**AIM OF THE TASK**
Nothing but the lines from the one containing "Select radio button" to the end of the data should be returned, each exactly as written.
═════ DATA FOR THIS TASK ═════
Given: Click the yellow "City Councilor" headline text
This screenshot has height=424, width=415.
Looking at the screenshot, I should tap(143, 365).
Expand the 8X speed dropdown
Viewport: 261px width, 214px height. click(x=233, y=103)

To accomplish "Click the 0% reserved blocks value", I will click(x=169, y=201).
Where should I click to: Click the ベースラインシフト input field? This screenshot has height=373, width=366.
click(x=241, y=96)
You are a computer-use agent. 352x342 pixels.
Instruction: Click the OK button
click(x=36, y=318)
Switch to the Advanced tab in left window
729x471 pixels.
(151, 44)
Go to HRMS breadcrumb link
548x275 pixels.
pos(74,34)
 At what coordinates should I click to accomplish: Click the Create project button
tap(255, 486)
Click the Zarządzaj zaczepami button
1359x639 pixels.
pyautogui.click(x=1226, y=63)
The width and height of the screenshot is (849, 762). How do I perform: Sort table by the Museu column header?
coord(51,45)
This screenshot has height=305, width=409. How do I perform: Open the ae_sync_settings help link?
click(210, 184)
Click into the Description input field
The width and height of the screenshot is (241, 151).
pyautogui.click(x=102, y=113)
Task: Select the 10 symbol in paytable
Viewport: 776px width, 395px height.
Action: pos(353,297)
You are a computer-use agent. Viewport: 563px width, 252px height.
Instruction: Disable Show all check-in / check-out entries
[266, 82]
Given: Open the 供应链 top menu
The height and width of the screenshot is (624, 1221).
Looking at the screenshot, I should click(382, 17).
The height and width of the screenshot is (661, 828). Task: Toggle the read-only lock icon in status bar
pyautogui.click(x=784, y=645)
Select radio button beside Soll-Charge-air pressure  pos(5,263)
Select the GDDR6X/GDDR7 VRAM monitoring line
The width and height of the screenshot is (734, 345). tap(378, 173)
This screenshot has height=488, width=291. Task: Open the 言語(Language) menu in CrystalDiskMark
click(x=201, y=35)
═════
**REPLY**
Select radio button beside Soll-Charge-air pressure  pos(5,263)
Select the GDDR6X/GDDR7 VRAM monitoring line
The width and height of the screenshot is (734, 345). tap(378, 173)
This screenshot has height=488, width=291. Task: Open the 言語(Language) menu in CrystalDiskMark
click(x=201, y=35)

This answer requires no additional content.